"Mens Cloud GPU Training Strategy"

Mens Cloud GPU Training Strategy

This page documents what is implemented now in cloud-profile selection and what remains experimental.

Implemented behavior (code-aligned)

Local 4080-class training remains the baseline: vox mens train --backend qlora --preset 4080.
DEFAULT_PRESET is 4080 in preset_schema.
4080 is an alias of qwen_4080_16g in in-code preset shaping.
--preset auto resolves from mens/config/gpu-specs.yaml (presets table) by VRAM fit.
CUDA VRAM hinting may also select QLoRA presets through vram_autodetect helper output.

Runtime preset defaults and aliases: crates/vox-populi/src/mens/tensor/preset_schema.rs.
Runtime VRAM autodetect helper: crates/vox-populi/src/mens/tensor/vram_autodetect.rs.
SSOT GPU/preset data for local + cloud estimators: mens/config/gpu-specs.yaml.

Surface	Supported now	Notes
Local workstation (4080 class)	Yes	Primary baseline; recommended default path.
Local higher VRAM (24G/48G/80G)	Yes	Use explicit preset or `--preset auto`.
`vox mens train --cloud ...` dispatch	Feature-gated	Requires `vox-cli` built with `cloud`; provider dispatch path exists but should be treated as additive.
Remote execution via Populi routing hints	Read-only scheduling signal	Hints enrich placement choices; execution remains local-safe unless explicitly extended.

These surfaces should not be conflated:

Local MENS training: the primary and best-supported path today.
Cloud provider dispatch: a separate, feature-gated path for provisioning or sending work to external providers.
Future Populi-managed GPU mesh: a research target for user-owned local or overlay-connected clusters, not current shipped behavior.

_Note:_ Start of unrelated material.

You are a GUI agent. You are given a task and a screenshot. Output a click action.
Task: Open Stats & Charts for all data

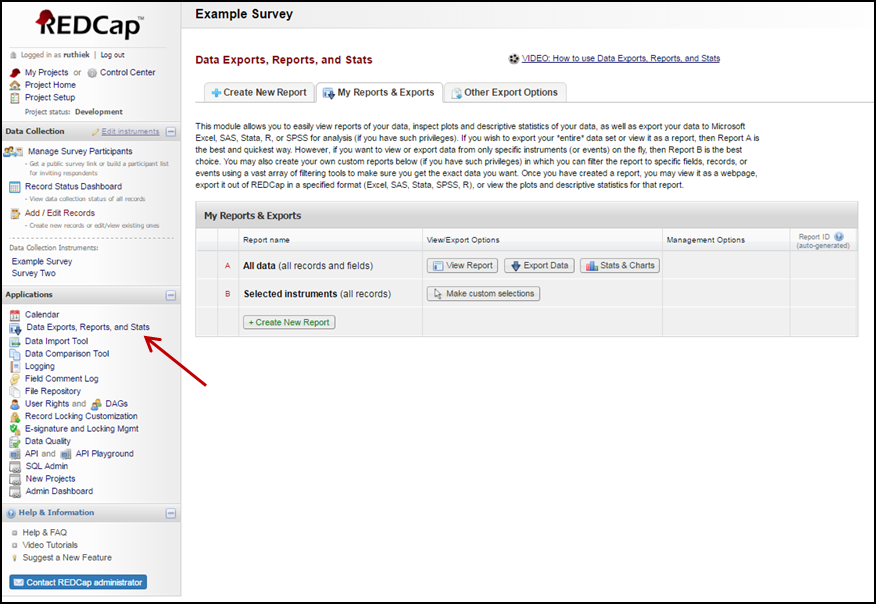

Important current boundary:

Populi node visibility and routing hints do not yet form an authoritative GPU scheduler.
vox mens train --cloud and Populi mesh are different execution surfaces with different trust, networking, and lifecycle assumptions.
Remote execution through Populi remains experimental and local-safe unless a future design adds explicit ownership, checkpointing, and recovery semantics.

See Populi GPU network research 2026 for the gap analysis and external guidance that should inform the later implementation plan.

Placement boundaries: work-type placement policy matrix; execution ownership (design intent): ADR 017; GPU inventory layering: ADR 018.

No promise of full provider-native lifecycle automation parity across all clouds.
No replacement of local-first runbook with cloud-only assumptions.
No second preset stack: cloud path reuses the same preset machinery as local.
No claim that cloud dispatch and Populi mesh already form one unified GPU fabric.

Keep 4080 as first-pass default for regression and acceptance gating.
Use cloud dispatch when you need faster iteration or larger VRAM, not as a dependency for baseline dev flow.
For interruptible cloud hosts, persist --output-dir to durable storage and avoid --force-restart unless intentionally resetting.